Problem to solve ->
One number is all that is asked for: the number of lines below that hold the string "Deutschen".

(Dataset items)
···

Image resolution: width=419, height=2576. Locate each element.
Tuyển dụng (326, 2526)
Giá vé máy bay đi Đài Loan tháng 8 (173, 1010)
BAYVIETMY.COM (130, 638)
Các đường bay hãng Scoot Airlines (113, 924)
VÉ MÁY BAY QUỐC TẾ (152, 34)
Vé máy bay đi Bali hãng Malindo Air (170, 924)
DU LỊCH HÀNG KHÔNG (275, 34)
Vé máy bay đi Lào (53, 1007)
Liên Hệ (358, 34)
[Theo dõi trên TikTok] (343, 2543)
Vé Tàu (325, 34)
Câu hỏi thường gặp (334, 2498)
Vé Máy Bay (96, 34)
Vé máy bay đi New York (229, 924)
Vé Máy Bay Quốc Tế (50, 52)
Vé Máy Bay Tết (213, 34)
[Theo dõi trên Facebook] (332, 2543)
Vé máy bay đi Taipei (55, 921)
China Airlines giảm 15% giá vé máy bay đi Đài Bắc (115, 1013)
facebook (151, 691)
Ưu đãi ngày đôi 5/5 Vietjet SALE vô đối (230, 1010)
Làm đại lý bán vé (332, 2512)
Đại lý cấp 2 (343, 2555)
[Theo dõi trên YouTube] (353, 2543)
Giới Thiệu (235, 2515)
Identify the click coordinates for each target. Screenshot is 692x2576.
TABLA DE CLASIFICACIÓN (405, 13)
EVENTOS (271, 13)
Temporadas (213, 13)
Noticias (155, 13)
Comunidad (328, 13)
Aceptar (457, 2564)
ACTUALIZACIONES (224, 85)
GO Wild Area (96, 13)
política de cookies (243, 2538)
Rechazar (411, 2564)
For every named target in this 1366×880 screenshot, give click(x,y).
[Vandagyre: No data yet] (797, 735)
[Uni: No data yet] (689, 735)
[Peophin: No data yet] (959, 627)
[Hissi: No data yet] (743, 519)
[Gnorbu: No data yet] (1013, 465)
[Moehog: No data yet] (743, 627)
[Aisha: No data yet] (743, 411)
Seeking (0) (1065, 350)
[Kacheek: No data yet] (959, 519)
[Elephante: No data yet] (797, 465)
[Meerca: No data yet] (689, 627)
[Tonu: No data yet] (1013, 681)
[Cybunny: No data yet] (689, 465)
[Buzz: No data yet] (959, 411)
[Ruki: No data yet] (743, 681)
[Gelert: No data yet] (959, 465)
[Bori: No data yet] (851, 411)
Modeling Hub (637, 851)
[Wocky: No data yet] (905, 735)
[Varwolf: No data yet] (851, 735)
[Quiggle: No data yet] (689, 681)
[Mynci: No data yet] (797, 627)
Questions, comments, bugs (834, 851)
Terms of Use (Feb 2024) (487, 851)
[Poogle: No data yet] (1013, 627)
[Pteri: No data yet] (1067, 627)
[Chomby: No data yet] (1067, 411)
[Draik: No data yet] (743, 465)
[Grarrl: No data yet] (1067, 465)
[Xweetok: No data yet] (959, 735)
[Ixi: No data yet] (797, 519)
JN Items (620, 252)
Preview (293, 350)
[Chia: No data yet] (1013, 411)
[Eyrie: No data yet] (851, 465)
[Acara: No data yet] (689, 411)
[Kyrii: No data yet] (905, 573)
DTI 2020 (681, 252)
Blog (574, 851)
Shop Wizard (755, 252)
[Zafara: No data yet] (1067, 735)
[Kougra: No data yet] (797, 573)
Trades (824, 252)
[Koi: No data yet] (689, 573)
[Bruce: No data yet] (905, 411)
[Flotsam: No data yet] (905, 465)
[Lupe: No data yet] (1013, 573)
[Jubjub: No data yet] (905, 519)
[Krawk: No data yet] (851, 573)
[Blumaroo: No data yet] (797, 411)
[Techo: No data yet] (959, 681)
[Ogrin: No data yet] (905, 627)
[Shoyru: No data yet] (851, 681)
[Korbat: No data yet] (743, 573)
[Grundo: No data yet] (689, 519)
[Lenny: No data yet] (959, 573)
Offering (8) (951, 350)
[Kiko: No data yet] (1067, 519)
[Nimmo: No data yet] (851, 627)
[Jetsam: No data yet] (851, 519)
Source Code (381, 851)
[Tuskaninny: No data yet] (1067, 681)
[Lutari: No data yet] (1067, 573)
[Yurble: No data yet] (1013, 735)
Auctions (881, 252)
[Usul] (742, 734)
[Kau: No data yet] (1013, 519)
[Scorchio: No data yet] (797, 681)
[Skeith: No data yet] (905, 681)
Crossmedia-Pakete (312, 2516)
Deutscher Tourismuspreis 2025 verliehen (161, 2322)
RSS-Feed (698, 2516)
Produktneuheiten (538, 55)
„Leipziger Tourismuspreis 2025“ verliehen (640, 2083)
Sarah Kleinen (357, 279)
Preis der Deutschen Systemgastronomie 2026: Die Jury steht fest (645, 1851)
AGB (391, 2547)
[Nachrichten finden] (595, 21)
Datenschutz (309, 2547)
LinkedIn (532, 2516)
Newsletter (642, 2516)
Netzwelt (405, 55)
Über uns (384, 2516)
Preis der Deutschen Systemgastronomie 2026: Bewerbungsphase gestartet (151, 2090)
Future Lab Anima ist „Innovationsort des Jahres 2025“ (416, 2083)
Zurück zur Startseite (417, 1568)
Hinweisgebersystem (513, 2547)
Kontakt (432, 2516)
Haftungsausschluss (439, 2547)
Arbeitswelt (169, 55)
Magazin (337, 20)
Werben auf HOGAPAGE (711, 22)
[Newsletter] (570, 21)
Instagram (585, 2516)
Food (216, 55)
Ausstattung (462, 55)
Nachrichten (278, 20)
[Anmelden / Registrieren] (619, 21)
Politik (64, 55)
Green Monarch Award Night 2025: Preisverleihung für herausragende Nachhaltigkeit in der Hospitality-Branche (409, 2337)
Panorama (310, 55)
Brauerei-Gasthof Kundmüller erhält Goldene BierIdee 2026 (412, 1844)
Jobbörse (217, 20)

···

Task output ->
2